▸ Task details
Show all lines of the entries in which the word "FarmVille" is found.

▸ Excerpted records
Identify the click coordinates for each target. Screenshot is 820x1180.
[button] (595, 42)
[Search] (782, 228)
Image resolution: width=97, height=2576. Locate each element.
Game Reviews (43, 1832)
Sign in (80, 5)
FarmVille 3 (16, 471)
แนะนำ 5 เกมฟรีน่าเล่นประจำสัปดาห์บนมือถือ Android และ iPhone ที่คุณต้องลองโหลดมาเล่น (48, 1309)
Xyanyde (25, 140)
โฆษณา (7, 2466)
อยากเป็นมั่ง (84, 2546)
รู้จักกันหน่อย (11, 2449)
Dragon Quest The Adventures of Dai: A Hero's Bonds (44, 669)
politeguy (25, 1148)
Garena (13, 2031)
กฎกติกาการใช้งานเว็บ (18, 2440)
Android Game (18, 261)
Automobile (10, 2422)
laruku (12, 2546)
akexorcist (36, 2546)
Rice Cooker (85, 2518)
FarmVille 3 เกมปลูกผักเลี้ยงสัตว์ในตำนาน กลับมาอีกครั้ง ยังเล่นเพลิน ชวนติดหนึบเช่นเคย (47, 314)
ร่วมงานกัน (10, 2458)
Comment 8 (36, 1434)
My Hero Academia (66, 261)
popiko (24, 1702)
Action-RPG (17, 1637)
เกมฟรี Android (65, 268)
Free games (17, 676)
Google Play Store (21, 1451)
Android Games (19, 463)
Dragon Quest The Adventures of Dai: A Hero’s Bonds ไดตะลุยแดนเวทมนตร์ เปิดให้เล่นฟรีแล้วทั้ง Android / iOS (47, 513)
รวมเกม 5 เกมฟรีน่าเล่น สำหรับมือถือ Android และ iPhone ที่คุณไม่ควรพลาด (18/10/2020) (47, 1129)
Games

▸ Answer to the exercise
FarmVille 3 (16, 471)
FarmVille 3 เกมปลูกผักเลี้ยงสัตว์ในตำนาน กลับมาอีกครั้ง ยังเล่นเพลิน ชวนติดหนึบเช่นเคย (47, 314)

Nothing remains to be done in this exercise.